[Screenshot grounding data]

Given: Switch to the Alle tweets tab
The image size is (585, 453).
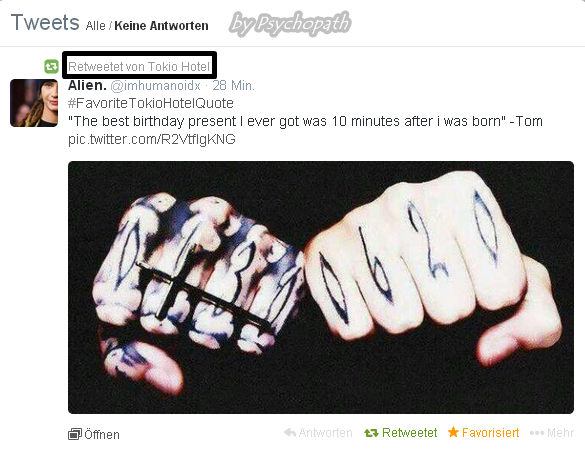Looking at the screenshot, I should 96,26.
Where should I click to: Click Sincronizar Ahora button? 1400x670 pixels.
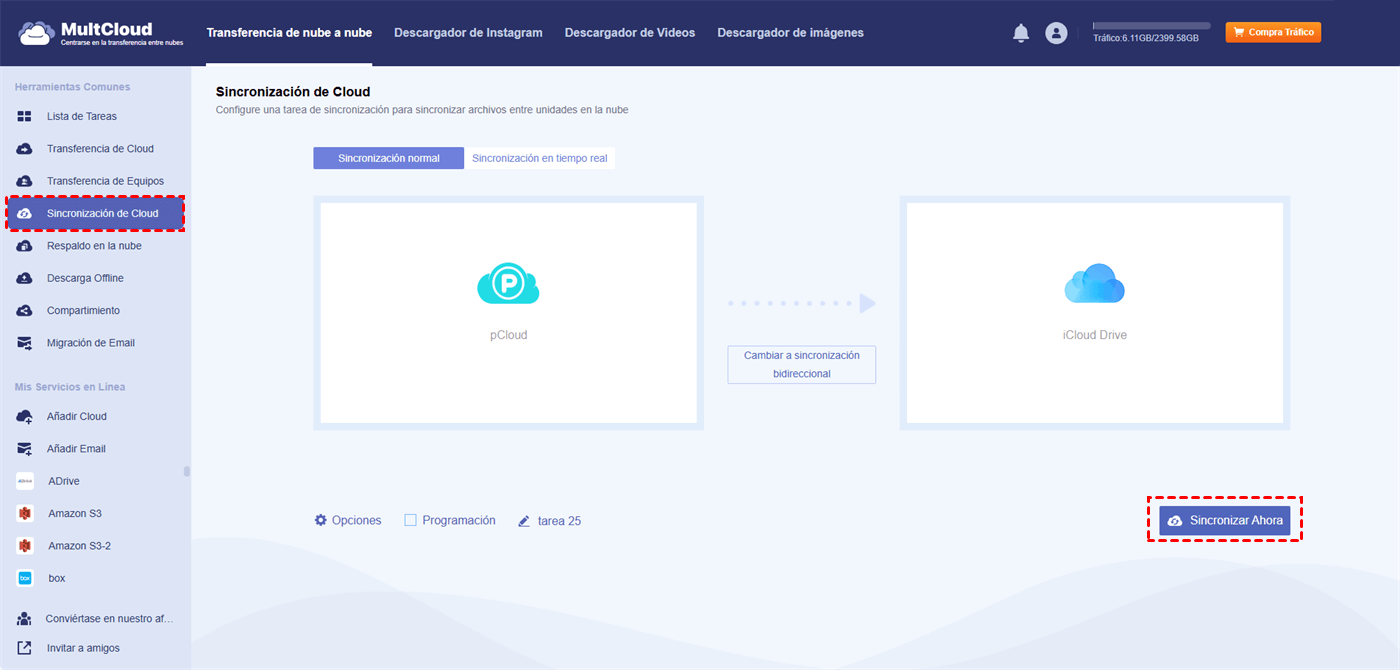pyautogui.click(x=1225, y=520)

### Task details
Each record above is to be copied exactly. Drop the pictures.

### Worked solution
Given: Switch to the Alle tweets tab
The image size is (585, 453).
Looking at the screenshot, I should 96,26.
Where should I click to: Click Sincronizar Ahora button? 1400x670 pixels.
pyautogui.click(x=1225, y=520)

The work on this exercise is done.